— Exercise brief —
The reader should set down exactly the lines from the one containing "Viewport: 684px width, 584px height." through the last line of the material, omitting every picture.

— Records for processing —
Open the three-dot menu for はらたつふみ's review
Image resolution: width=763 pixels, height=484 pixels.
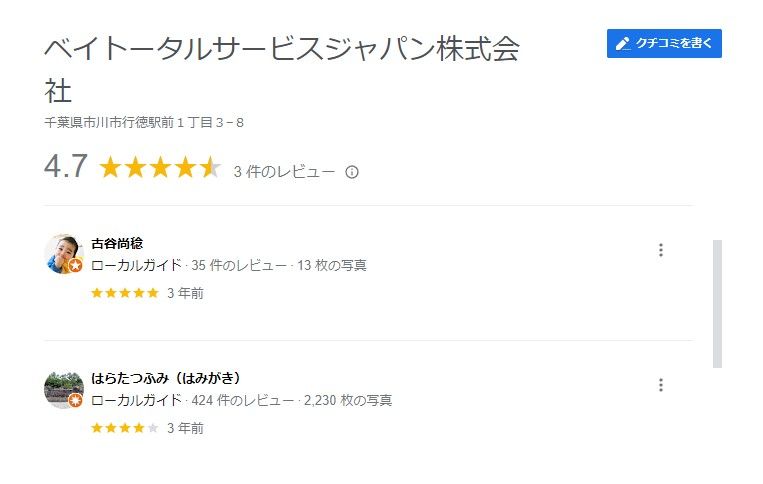660,385
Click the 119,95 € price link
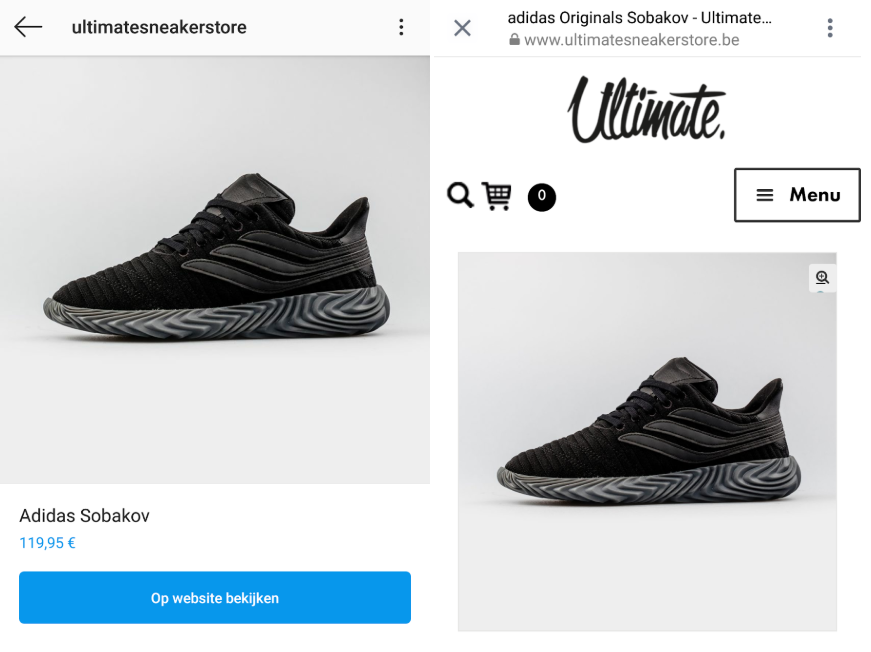 [x=47, y=543]
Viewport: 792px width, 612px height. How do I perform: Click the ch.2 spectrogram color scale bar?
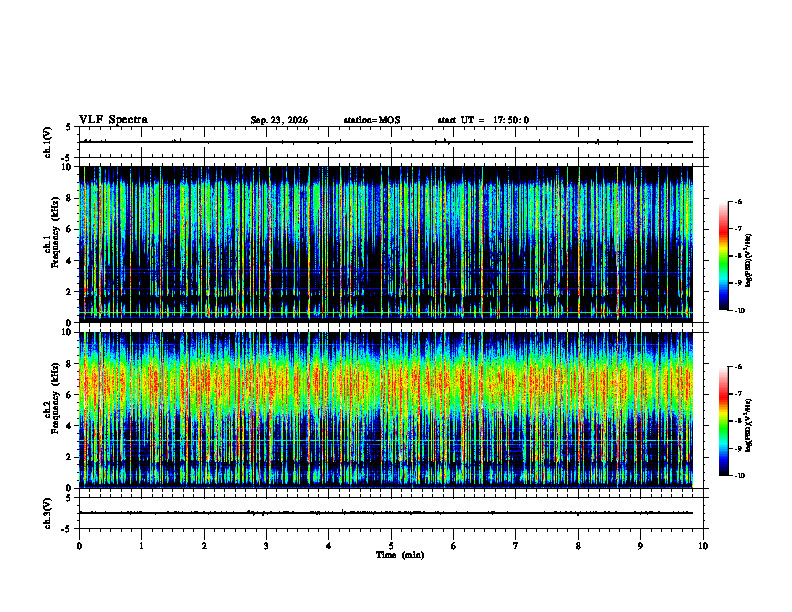(x=724, y=421)
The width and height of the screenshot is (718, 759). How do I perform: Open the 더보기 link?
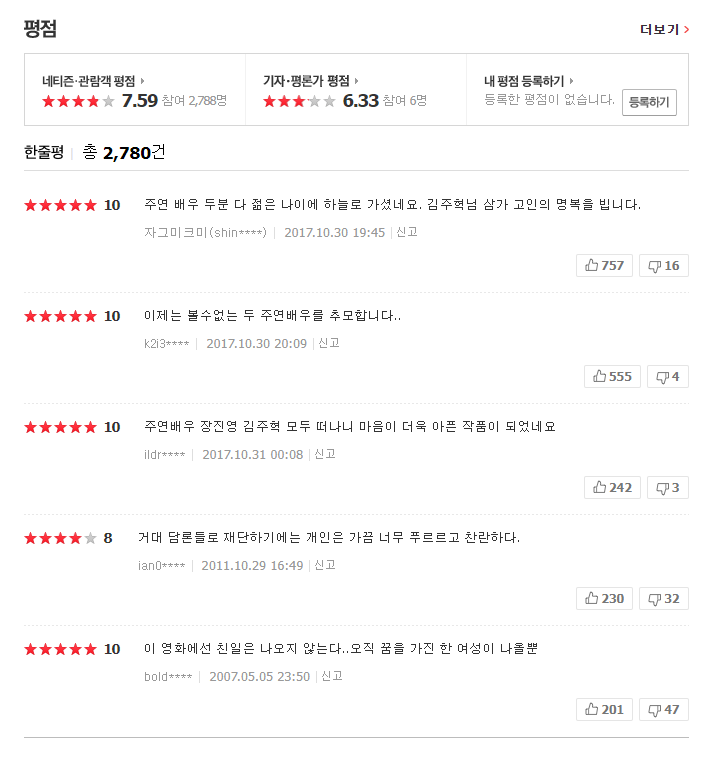point(664,29)
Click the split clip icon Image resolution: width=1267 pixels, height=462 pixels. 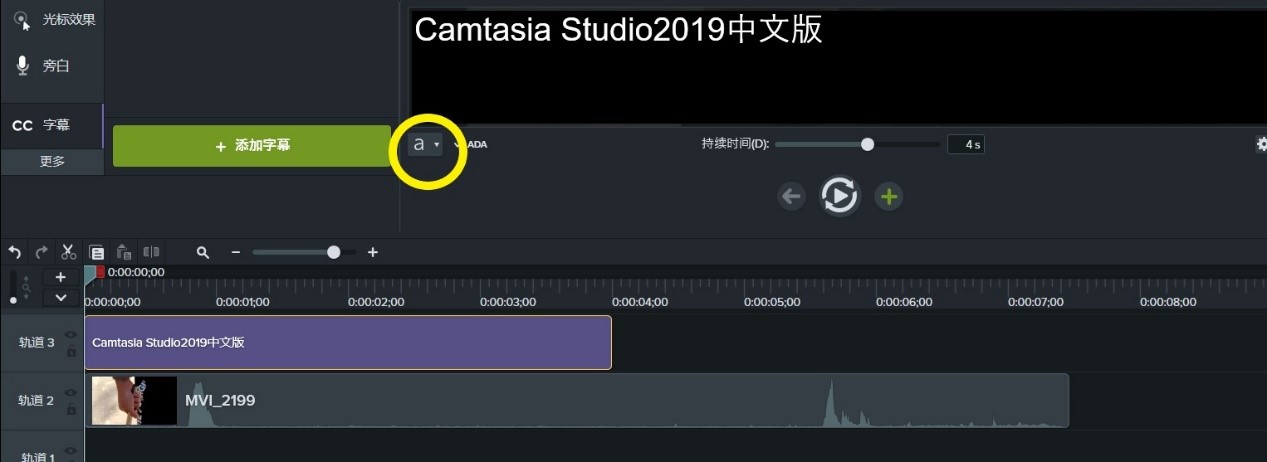(151, 253)
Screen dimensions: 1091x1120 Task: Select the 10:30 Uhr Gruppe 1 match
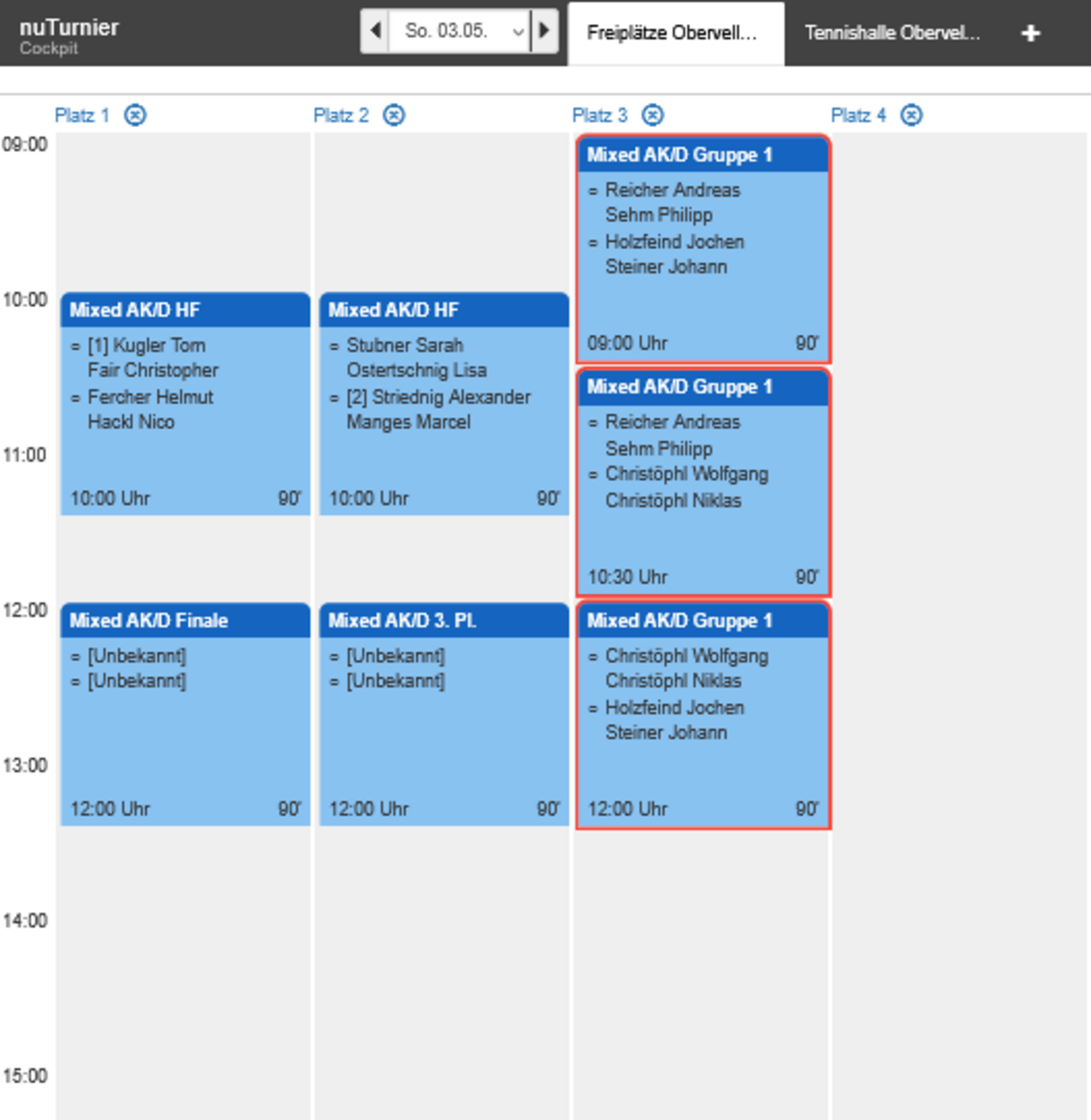tap(703, 482)
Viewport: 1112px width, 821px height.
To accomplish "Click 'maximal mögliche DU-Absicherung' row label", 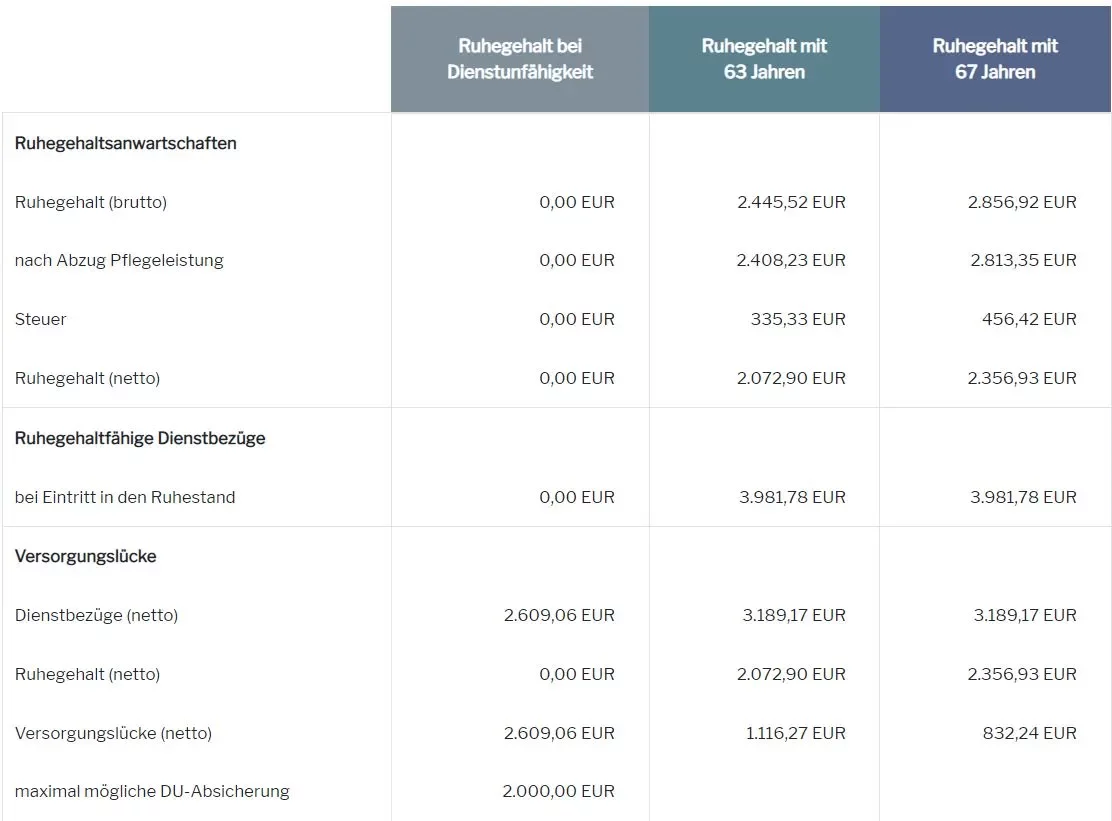I will [152, 791].
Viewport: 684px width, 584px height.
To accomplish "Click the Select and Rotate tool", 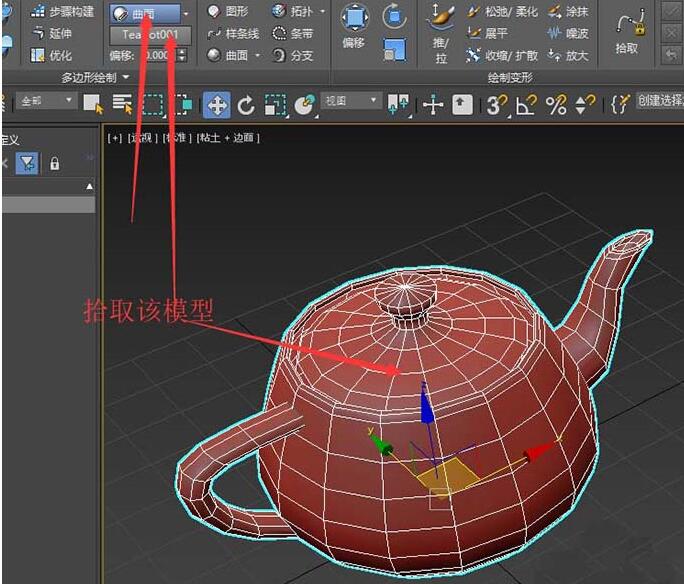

— Finished task —
Viewport: 684px width, 584px height.
To accomplish "Click the Select and Rotate tool", 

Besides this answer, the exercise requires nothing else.